Greenville, Plumas co. California
March 15—1906
Saml. L. Clemens.
New York city, N.Y.
My Dear Sir—
Two or three parties have ben after me to write up my recolections of Our associations in Nevada, in the early 60s and have come to the conclusion to do so, and have ben jocting down incidents that came to mind, for several years. What I am in dout is, the date you came to Aurora, Nevada—allso, the first trip you made over thee Sieras
to California, after coming to Nev. allso as near as passable date, you tended sick man, on, or near Walker River, when our mine was jumped, dont think for a moment that I intend to steal any of your Thunder, but onely to mention some istnstances that you failed to mention, in any of your articles, Books & c. that I ever saw. I intend to submit the articles to you so that you can see if anything is objectionabl, if so to erase, same, and add anything in its place you saw fit—
I was burned out a few years since, and all old data, went up in smoke, is the reason I ask for above dates. have ben sick more or less for 2 or 3 years, unable to earn anything to speak of, and the finances are getting pretty low, and I will admit that it is mainly for the purpose of Earning a little money, that my first attempt at writing will be made—and I should be so pleased to have your candid opinion, of its merits, and what in your wisdom in such matters, would be its value for publication. I enclose a coppy of Herald in answer to enquiry I made, if such an article was desired.

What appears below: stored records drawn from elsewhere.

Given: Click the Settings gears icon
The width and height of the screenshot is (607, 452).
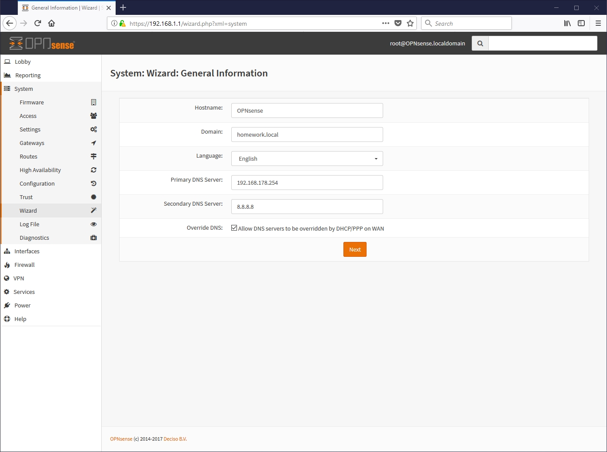Looking at the screenshot, I should pos(93,129).
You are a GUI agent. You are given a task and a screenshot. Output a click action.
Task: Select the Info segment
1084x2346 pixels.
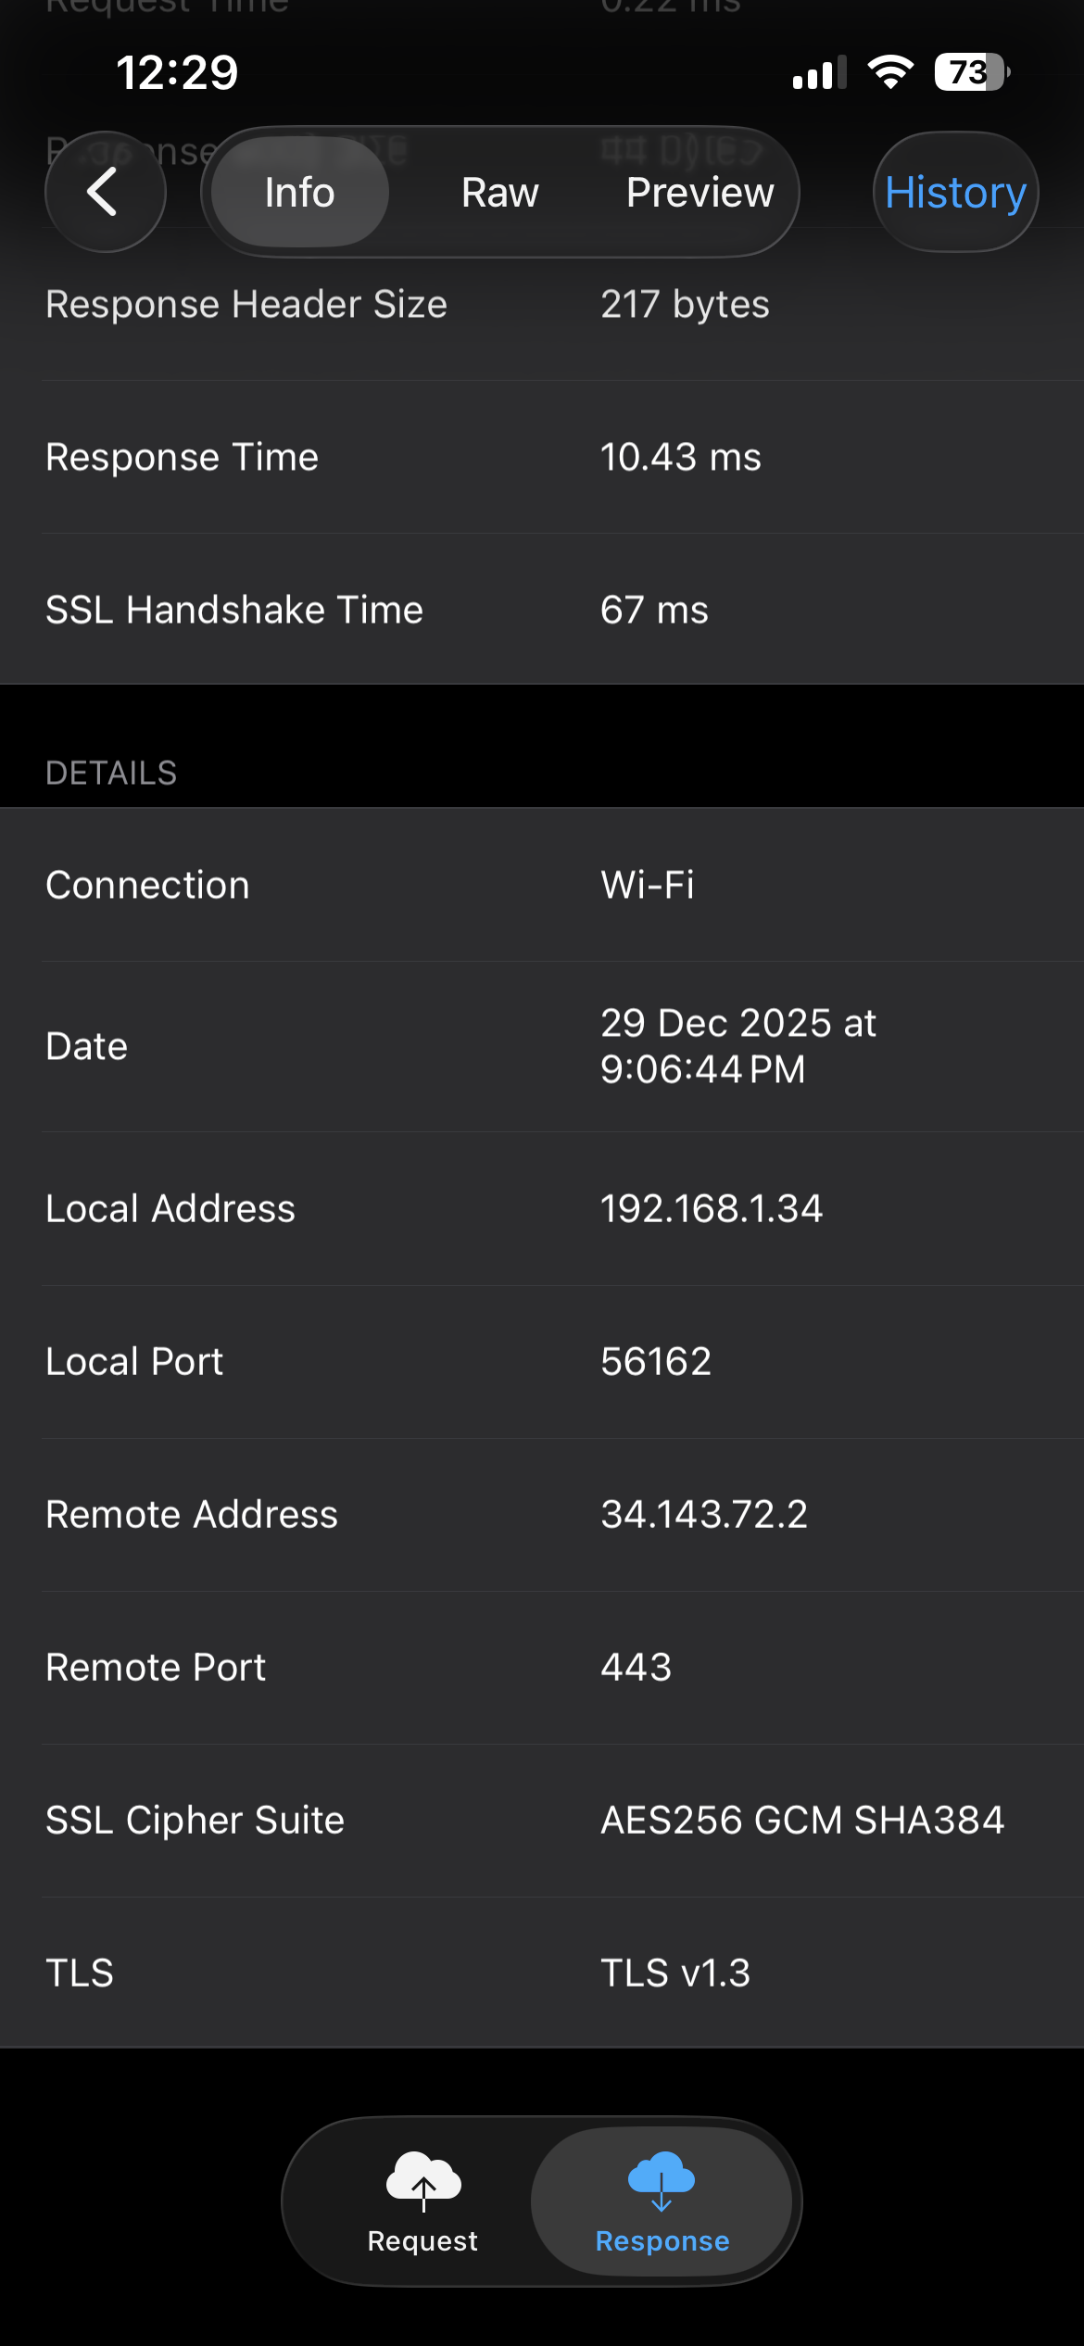pos(297,192)
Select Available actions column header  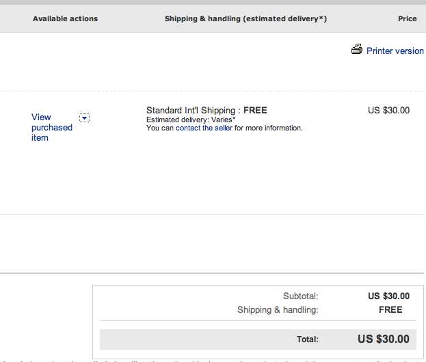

Hoping to hear from you as soon as convenient, I remain with great respect,
Yours & c
C. H. Higbie.
[Copy.]
New York, Mar. 6—/06
C. H. Higbie,
Greenville—Cal.
Dr Sir
I should be glad indeed to receive your account of your experiences with Mark Twain, if they are as interesting as I should imagine they would be the Herald would be quite willing to pay you verry well for them, of course, it would be impassible for me to set a price on the matter until I had an opertunity of examining it. if you will kindly send it on, with the privilege of our authenticating it through Mr Clemens, I shall be more than pleased, to give you a Quick decision and make you an offer as it seems worth to us. however, if you have any particular sum in mind which you think should be the price I would suggest that you communicate with me to that effect.